La morte di due ostaggi, un americano e un italiano, avvenuta durante un’operazione militare condotta con i droni dagli Stati Uniti in Pakistan, ha riaperto le polemiche contro il programma di omicidi mirati condotto da Washington dal 2004. Le operazioni contro i presunti leader di Al Qaeda o i gruppi terroristci in Pakistan, Afghanistan, Yemen e Somalia sono coordinate dai vertici dell’intelligence e non devono essere autorizzate né dal presidente né dal congresso.
Da tempo gli attivisti per i diritti umani e alcuni rappresentati del congresso sollevano dubbi sulla legittimità e sull’efficacia dell’uso dei droni nelle operazioni militari.
Anche se dal 2010 gli interventi con i droni sono diminuiti notevolmente, secondo alcune stime del congresso 4.700 persone sono state uccise con i droni nel 2013. Secondo il New York Times in Pakistan sono stati compiuti più di 400 attacchi con i droni.

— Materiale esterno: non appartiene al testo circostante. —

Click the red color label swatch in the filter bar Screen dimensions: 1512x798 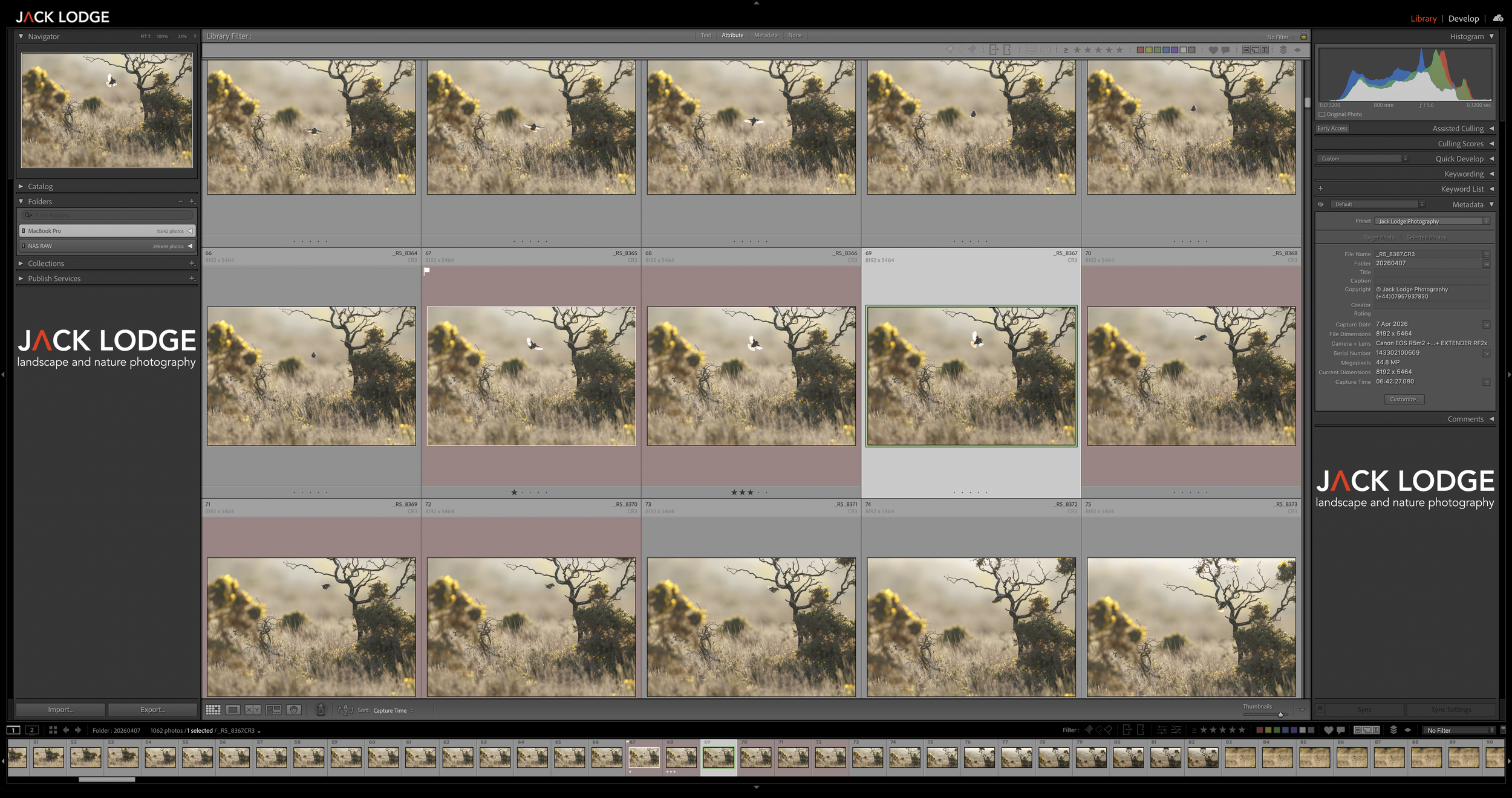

A marzo l’organizzazione non governativa American civil liberties ha fatto causa all’amministrazione Obama mettendo in dubbio la legalità delle “uccisioni mirate” che permettono di colpire i presunti terroristi, anche se cittadini americani, senza che siano stati sottoposti a un regolare processo. Un’analisi recente dell’associazione per la difesa dei diritti umani Reprieve ha stimato che i bombardamenti con i droni hanno ucciso 1.147 persone fino a novembre del 2014 per colpire 41 presunti terroristi.